- Формулировка задания 1 -
Перепишите часть отрывка о чувстве бездомности: всё, начиная с «Россия наделила нас» и вплоть до «нами заржавленной косой.», заменив «заржавленной косой» на «ржавой косой».
- Формулировка задания 2 -
Изложите короче абзац отрывка о чувстве бездомности, который начинается словами «Я так и не понял до сих пор». Сохраните его главные факты.

- Фрагмент документа -
^^^^^^^^

Запах звёзд — страница 1 из 46

Хазанов Борис. Запах звёзд



Своеволие Бориса Хазанова

Несколько лет назад я повстречался и связал свою дальнейшую судьбу с группой людей, которых объединяло и отличало от прочих смертных одно свойство — острое ощущение своей бездомности. Я мог бы, наверное, узнать их и раньше — у нас оказалась бездна общих знакомых, но "легче верблюду пройти сквозь игольное ушко”, чем заметить бездомного из окна благополучной квартиры…

Я так и не понял до сих пор — кто они, эти люди, и как я стал одним из них. Целыми днями мы складно болтали о всякой всячине — еврейской культуре, Израиле, Бубере и отсутствии в России демократических и национальных свобод — но за всей этой болтовней стояло жуткое чувство заброшенности и беспризорности. Думаю, что именно это чувство подразумевают иные романисты, когда пишут что-нибудь вроде: "Грудь его переполнилась сладостным ощущением свободы". Не знаю, как другим, но мне было страшно — страшно глядеть в пустые, безумные глаза профессора-физика, который, запинаясь, бормочет о пользе языка иврит, страшно принимать участие в обсуждении политики Госдепартамента и поправки Джексона. Что-то было во всем этом потусторонне-недостоверное, как в спиритическом сеансе или поедании цирковым фокусником толченого стекла. Слушаешь гладкую речь респектабельного седовласого господина — и говорит-то он как будто дело — а все ждешь невольно, что раздерет он на груди чистейшую сорочку скрюченными от муки пальцами и взвоет, подобно гоголевскому ожившему мертвецу: "Душно мне! Душно!"

Россия наделила нас всем, что предлагает русская традиция политического бесовства сообществам такого сорта, — героизмом, предательством, бешеными спазмами мелких честолюбий и любовными связями; но поверху, над головой, все время что-то тихонько поскрипывало и посвистывало, словно кто-то размахивал над нами заржавленной косой.

^^^^^^^^

- Исходные данные -
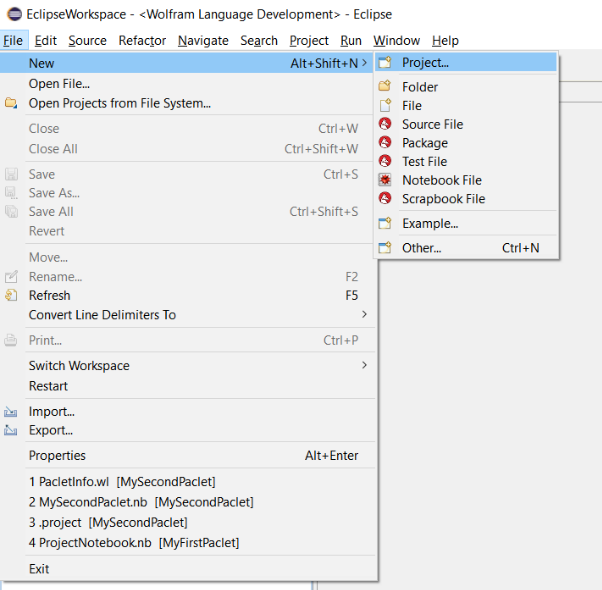Expand Convert Line Delimiters To submenu
Screen dimensions: 602x590
click(x=364, y=315)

^^^^^^^^

- Полный ответ 1 -
Россия наделила нас всем, что предлагает русская традиция политического бесовства сообществам такого сорта, — героизмом, предательством, бешеными спазмами мелких честолюбий и любовными связями; но поверху, над головой, все время что-то тихонько поскрипывало и посвистывало, словно кто-то размахивал над нами ржавой косой.

- Полный ответ 2 -
Я до сих пор не понял, кто эти люди и как я стал одним из них. Целыми днями мы говорили о еврейской культуре, Израиле, Бубере и отсутствии в России демократических и национальных свобод. Но за этими разговорами стояло жуткое чувство заброшенности и беспризорности. Видимо, именно его подразумевают романисты, когда пишут о «сладостном ощущении свободы». Мне было страшно смотреть в пустые, безумные глаза профессора-физика, бормочущего о пользе иврита, и страшно участвовать в обсуждении политики Госдепартамента и поправки Джексона. Во всём этом было что-то потусторонне-недостоверное, как в спиритическом сеансе или в поедании цирковым фокусником толченого стекла. Слушая гладкую речь респектабельного седовласого господина, невольно ждешь, что он разорвет на груди сорочку и взвоет, как гоголевский оживший мертвец: «Душно мне! Душно!»